I was a few pieces short of finishing a 4th of July Liberty puzzle when I gave up looking and went to make dinner. An hour later, standing at the stove, I saw exactly where those pieces were supposed to go. It wasn’t because I was thinking about the puzzle, but something else caught my attention and the missing piece showed up attached to it.

Writer Pam Houston calls these moments “glimmers.” A flash of sensory detail, an odd juxtaposition, a stray comment that lands wrong and then lands right. She collects them the way other people collect rocks or matchbooks, small and specific and seemingly unrelated to whatever she’s working on, until one shows up and slots into the story she’s been stuck on for weeks.
I’ve lost count of how many times this has happened in my own writing. A half-finished chapter sits untouched for a month. Then a conversation with a Vistage member, a line in a book I’m reading for something else entirely, a moment while I’m out walking Rosie, and the chapter isn’t stuck anymore. The connective tissue was missing and now it’s there.
The Myth & Reality of the Muse
This is the pairing most of us expect when we talk about inspiration. Creativity is where inspiration is supposed to live. Painters wait for it, writers chase it, and we’ve built an entire mythology around the muse showing up at 2 a.m. with exactly the right idea. The pairing holds up because it’s true. Inspiration genuinely is how a lot of creative work gets unstuck.
The challenge with this myth is that it implies passivity. You’re minding your own business and lightning finds you. What actually happens is closer to this: you were already working the problem. The puzzle pieces didn’t show up because I stopped thinking about the puzzle. They showed up because I’d spent an hour handling every piece in that box, turning them over, checking them against the picture on the front, building a kind of familiarity with the shape of what was missing. By the time I wasn’t looking anymore, I already knew exactly what I needed. My brain just needed a break from the direct search to notice it.
Writers talk about this constantly without naming it. You sit with a manuscript long enough that you stop seeing individual scenes and start seeing the shape of what’s absent. That’s not mystical (though I will make an argument for a tiny bit of mysticism – if you haven’t read Big Magic by Elizabeth Gilbert, you should.). That’s pattern recognition built through hours of unglamorous contact with the material. The glimmer still has to show up, but it shows up to a mind that’s primed to recognize it, not a mind that’s simply open and waiting.
Creativity Belongs to Everyone
This matters for anyone who leads or builds or makes things, not only for people with manuscripts. The leaders I work with who describe themselves as “not creative” are almost never short on inspiration. They’re short on the hours of direct contact with their own problem that would let them recognize a glimmer if one landed in their lap. Inspiration didn’t skip them. They weren’t primed to catch it.

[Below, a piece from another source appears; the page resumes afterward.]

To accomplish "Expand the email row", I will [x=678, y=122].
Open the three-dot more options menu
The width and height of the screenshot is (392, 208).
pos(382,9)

I’ve watched this play out in Vistage rooms more times than I can count. A member will describe a business problem they’ve been circling for months, and somewhere in the middle of someone else’s update, a phrase or an example lands and you can see the shift happen on their face. It looks like a lucky accident from the outside. In reality, it’s the payoff of months spent turning the problem over, showing up to the same table, staying close enough to the work that a stray idea from an unrelated conversation had somewhere to land.
Detachment, Not Disconnection
So the practical version of this isn’t to wait for inspiration and it isn’t to force creativity through sheer will either. It’s to stay in contact with the thing you’re stuck on, even when the contact isn’t producing anything, so that when the missing piece shows up somewhere unrelated, you’re equipped to recognize it as yours.
I’d add one more thing, because it’s the part that took me the longest to learn. Not every glimmer arrives on schedule. Some Liberty puzzles stay a few pieces short for a long time. Please don’t take that as evidence that the process failed. It’s evidence you’re still in the part of the work that doesn’t feel like progress, which is where most of the real building happens anyway.
If you’re in that stretch right now, sitting with a project that refuses to resolve, the instruction isn’t to give up and hope for a bolt of lightning. Keep handling the pieces. Keep circling the problem, even unglamorously, even without a breakthrough in sight. The glimmer is likely already somewhere nearby. Your job is just to stay familiar enough with what you’re missing that you recognize it when it shows
So keep the pieces out. Keep turning them over even on the days it feels pointless. You won’t know which ordinary moment is carrying your missing piece until it’s already in your hand.